We investigated the possible role of chromosome 10q losses in colorectal cancer metastasis by carrying out an allelic imbalance study on a series of microsatellite instability-negative (MSI-) primary tumours (n=32) and metastases (n=36) from 49 patients. Our results demonstrate that 10q allelic losses are associated with a significant proportion (25%) of MSI- colorectal tumours, but are not involved in the metastatic process. PTEN and BMPR1A, two genes located in the common deleted region, were screened for mutations in samples with loss of heterozygosity. The absence or low frequency of mutations indicates that the inactivation of these genes by deletion of one allele and mutation of the other one plays only a minor role in MSI- tumours.

Figure 1

Deletion mapping of chromosome 10q. Allelic patterns of chromosome 10q for all tumour samples with LOH are shown. T: primary tumour; L: liver metastasis. Plain ovals: no loss of heterozygosity in the tumour sample; black ovals: loss of heterozygosity in the tumour sample; striped ovals: not informative (homozygosity in the normal sample); blank space: not done. Names of microsatellite markers studied, their positions on 10q and their genetic distance to the top of the chromosome are indicated on the left. The minimal region of loss and the location of the BMPR1A and PTEN genes are shown on the right.

Figure 2

PTEN mutation in the primary tumour and liver metastasis of case 26. (A) Abnormal bands were detected by SSCP analysis of cDNA from the primary tumour (T) and liver metastasis (M) using primers in exon 5 (sense) and exon 6 (antisense). These bands were not present in normal colon cDNA from the same patient (N). (B) Sequencing analysis of the two main abnormal bands (T2) and (T3) present in the primary tumour. Sequence of the normal cDNA from the same patient (N). (C) Sequencing of the genomic DNA of the primary tumour (T) and corresponding normal tissue (N). Tumour DNA harboured a G to T point mutation. (D) The various alternatively spliced forms deduced from the cDNA and genomic sequences presented in (B) and (C) are shown.
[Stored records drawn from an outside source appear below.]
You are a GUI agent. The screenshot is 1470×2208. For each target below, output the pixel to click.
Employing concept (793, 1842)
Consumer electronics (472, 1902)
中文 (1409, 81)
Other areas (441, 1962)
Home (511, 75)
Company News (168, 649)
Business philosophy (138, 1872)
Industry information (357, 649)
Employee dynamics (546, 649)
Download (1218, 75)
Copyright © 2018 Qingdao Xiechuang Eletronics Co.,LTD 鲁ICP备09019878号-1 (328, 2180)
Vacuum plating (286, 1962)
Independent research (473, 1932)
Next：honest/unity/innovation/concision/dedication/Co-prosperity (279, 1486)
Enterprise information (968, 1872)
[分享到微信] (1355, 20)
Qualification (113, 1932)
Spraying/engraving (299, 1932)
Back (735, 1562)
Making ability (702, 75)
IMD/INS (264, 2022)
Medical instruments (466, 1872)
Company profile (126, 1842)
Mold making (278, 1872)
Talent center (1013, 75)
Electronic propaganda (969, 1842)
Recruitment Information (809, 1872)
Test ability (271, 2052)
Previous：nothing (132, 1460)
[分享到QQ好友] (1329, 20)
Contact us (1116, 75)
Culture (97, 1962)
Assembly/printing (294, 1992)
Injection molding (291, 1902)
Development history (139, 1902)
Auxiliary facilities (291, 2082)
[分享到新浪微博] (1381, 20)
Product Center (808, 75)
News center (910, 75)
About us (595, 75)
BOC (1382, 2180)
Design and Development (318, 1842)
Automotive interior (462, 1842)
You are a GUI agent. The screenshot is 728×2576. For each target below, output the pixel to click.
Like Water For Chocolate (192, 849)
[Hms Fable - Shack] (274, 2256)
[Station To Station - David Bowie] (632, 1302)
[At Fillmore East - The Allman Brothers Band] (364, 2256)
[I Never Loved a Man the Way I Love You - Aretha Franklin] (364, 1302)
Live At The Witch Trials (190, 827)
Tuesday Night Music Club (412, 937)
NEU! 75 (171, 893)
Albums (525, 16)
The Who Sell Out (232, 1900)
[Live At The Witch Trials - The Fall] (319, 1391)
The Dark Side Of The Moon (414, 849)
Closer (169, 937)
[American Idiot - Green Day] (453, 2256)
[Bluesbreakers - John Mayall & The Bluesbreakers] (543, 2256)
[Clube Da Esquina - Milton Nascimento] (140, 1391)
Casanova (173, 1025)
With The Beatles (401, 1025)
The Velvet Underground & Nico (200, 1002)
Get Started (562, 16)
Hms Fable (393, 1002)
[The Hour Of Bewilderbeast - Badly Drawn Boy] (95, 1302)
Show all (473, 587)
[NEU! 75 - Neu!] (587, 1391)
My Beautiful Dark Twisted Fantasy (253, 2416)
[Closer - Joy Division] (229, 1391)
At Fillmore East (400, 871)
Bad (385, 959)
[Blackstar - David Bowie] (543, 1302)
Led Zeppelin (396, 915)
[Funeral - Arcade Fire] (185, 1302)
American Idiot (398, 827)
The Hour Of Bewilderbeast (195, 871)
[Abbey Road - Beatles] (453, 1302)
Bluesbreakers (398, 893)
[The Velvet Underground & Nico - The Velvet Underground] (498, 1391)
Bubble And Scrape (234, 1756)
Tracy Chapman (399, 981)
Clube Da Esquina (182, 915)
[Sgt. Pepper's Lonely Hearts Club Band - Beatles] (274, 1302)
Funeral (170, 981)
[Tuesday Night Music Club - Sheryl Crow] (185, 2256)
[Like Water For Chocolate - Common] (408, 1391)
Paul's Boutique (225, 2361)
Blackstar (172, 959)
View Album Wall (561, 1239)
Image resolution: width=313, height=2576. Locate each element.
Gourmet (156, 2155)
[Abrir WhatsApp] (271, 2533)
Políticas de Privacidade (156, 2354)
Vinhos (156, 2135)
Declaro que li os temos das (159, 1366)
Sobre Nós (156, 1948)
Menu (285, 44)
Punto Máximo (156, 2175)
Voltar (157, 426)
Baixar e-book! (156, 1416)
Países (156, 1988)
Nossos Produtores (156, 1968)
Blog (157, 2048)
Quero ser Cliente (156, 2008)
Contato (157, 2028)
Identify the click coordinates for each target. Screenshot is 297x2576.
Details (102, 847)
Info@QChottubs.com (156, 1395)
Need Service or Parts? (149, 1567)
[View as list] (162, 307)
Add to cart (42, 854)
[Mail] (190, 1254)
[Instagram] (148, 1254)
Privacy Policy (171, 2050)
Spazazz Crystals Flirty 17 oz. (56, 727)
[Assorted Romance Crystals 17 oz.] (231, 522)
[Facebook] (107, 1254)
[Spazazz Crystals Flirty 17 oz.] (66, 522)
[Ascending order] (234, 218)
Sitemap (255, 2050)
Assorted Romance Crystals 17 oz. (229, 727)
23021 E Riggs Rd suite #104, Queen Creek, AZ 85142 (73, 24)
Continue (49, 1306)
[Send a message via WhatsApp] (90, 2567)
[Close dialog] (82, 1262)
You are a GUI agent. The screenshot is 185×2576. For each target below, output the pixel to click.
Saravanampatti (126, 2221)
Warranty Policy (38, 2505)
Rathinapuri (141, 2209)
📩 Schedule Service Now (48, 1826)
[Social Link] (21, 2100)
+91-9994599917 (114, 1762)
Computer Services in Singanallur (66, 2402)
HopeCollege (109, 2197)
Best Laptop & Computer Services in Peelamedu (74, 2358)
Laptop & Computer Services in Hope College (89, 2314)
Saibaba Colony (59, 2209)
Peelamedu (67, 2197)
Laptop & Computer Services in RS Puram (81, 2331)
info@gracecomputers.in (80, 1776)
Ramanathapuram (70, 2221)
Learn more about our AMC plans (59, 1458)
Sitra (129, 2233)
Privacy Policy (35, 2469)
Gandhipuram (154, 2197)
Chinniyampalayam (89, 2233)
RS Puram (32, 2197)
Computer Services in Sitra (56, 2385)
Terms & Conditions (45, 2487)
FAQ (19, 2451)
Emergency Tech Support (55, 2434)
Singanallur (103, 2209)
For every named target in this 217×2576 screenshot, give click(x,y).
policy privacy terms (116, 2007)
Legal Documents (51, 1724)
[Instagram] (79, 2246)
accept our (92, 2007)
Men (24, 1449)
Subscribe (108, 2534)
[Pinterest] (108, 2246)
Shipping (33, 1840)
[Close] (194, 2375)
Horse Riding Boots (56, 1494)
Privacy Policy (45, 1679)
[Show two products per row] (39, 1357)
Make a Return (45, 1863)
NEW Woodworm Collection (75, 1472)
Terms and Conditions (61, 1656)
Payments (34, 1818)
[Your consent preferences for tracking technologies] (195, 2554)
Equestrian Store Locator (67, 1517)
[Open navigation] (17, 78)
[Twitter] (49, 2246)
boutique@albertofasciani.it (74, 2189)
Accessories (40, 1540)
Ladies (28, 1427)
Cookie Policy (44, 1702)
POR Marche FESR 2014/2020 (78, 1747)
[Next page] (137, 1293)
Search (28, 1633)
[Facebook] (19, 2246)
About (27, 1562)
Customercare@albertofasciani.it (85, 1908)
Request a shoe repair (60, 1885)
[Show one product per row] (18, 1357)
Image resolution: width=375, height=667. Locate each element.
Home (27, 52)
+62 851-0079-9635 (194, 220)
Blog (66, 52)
The T2 allele carrying a G/T transversion in exon 5 presented the same splice form as the normal allele. T3 showed a 21 bp deletion at the 3′ end of exon 5. The new consensus donor splice site created by the mutation is underlined. (E) RT–PCR analysis of the primary tumour (T), liver metastasis (M) and corresponding normal tissue using the same primers as in (A). Lane 1: pBR322 DNA-MSPI digest.